Provincial mayor inflicts shock defeat in Romania presidential vote

Provincial mayor Klaus Iohannis defied expectations to win Romania’s presidential election on Sunday, inflicting a shock defeat on Prime Minister Victor Ponta. An ethnic German whose campaign was backed by two centre-right parties, Iohannis turned round a 10-point deficit to win the runoff, as widespread anger at voting problems overseas appeared to galvanize the anti-Ponta camp. Analysts had said that victory for Ponta might have helped make Romania a more stable nation, with the main levers of power held by one bloc. By contrast, Iohannis’s win could trigger renewed political tensions in one of Europe’s poorest states.

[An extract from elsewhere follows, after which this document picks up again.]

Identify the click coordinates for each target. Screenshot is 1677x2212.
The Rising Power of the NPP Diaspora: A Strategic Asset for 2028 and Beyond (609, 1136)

Dear Romanians, you were phenomenal today. We’ve seen a massive turnout, and my respect for the diaspora.

Provincial mayor Klaus Iohannis

Backed by a well-oiled party machine, Ponta had led opinion polls throughout the campaign. But he abruptly conceded defeat after the exit polls were released. Later official results showed Iohannis on 54.8 percent against 45.2 percent for Ponta, with more than three-quarters of polling stations counted. Turnout was at its highest since 1996. Despite the loss, Ponta ruled out quitting as prime minister and said his Social Democrat alliance would remain in power until parliamentary elections due in 2016. Thousands of people took to the streets of Bucharest and other cities to voice their anger at Ponta’s government on Sunday night and demand his resignation.

I hope I voted for a more normal Romania, compared with the present one, which has a plagiarizing prime minister, all sorts of political barons and lies.